> [WHAT YOU ARE ASKED TO DO]
Identical copies of all the records below are needed.

> [RECORDS FOR THIS TASK]
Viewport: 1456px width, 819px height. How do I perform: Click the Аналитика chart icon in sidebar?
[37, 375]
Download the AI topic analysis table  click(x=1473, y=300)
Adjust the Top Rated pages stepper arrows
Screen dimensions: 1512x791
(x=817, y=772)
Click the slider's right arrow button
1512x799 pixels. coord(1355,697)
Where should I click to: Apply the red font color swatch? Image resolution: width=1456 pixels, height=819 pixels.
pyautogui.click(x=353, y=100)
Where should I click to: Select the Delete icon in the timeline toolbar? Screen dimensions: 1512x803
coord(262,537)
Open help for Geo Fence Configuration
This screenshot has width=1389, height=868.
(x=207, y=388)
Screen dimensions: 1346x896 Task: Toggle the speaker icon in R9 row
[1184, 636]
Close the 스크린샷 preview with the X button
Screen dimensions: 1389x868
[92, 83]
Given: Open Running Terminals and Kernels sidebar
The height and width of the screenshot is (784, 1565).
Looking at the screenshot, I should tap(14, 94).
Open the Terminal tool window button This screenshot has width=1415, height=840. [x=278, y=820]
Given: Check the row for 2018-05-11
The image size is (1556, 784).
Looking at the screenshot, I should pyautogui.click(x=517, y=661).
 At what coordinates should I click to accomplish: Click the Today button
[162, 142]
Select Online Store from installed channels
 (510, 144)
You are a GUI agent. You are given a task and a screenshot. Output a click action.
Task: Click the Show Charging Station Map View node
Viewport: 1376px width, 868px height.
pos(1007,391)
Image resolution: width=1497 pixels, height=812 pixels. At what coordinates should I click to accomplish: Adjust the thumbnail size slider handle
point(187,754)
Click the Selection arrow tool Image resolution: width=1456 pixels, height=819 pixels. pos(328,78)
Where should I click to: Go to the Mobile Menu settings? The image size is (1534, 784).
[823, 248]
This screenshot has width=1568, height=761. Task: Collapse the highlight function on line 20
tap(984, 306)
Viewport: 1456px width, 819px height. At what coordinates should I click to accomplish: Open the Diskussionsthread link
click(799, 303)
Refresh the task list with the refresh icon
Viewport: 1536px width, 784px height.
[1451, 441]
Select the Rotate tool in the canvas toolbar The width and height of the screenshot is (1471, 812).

> [TASK ANSWER]
Viewport: 1456px width, 819px height. How do I perform: Click the Аналитика chart icon in sidebar?
[37, 375]
Download the AI topic analysis table  click(x=1473, y=300)
Adjust the Top Rated pages stepper arrows
Screen dimensions: 1512x791
(x=817, y=772)
Click the slider's right arrow button
1512x799 pixels. coord(1355,697)
Where should I click to: Apply the red font color swatch? Image resolution: width=1456 pixels, height=819 pixels.
pyautogui.click(x=353, y=100)
Where should I click to: Select the Delete icon in the timeline toolbar? Screen dimensions: 1512x803
coord(262,537)
Open help for Geo Fence Configuration
This screenshot has width=1389, height=868.
(x=207, y=388)
Screen dimensions: 1346x896 Task: Toggle the speaker icon in R9 row
[1184, 636]
Close the 스크린샷 preview with the X button
Screen dimensions: 1389x868
[92, 83]
Given: Open Running Terminals and Kernels sidebar
The height and width of the screenshot is (784, 1565).
Looking at the screenshot, I should tap(14, 94).
Open the Terminal tool window button This screenshot has width=1415, height=840. [x=278, y=820]
Given: Check the row for 2018-05-11
The image size is (1556, 784).
Looking at the screenshot, I should pyautogui.click(x=517, y=661).
 At what coordinates should I click to accomplish: Click the Today button
[162, 142]
Select Online Store from installed channels
 (510, 144)
You are a GUI agent. You are given a task and a screenshot. Output a click action.
Task: Click the Show Charging Station Map View node
Viewport: 1376px width, 868px height.
pos(1007,391)
Image resolution: width=1497 pixels, height=812 pixels. At what coordinates should I click to accomplish: Adjust the thumbnail size slider handle
point(187,754)
Click the Selection arrow tool Image resolution: width=1456 pixels, height=819 pixels. pos(328,78)
Where should I click to: Go to the Mobile Menu settings? The image size is (1534, 784).
[823, 248]
This screenshot has width=1568, height=761. Task: Collapse the highlight function on line 20
tap(984, 306)
Viewport: 1456px width, 819px height. At what coordinates should I click to accomplish: Open the Diskussionsthread link
click(799, 303)
Refresh the task list with the refresh icon
Viewport: 1536px width, 784px height.
[1451, 441]
Select the Rotate tool in the canvas toolbar The width and height of the screenshot is (1471, 812).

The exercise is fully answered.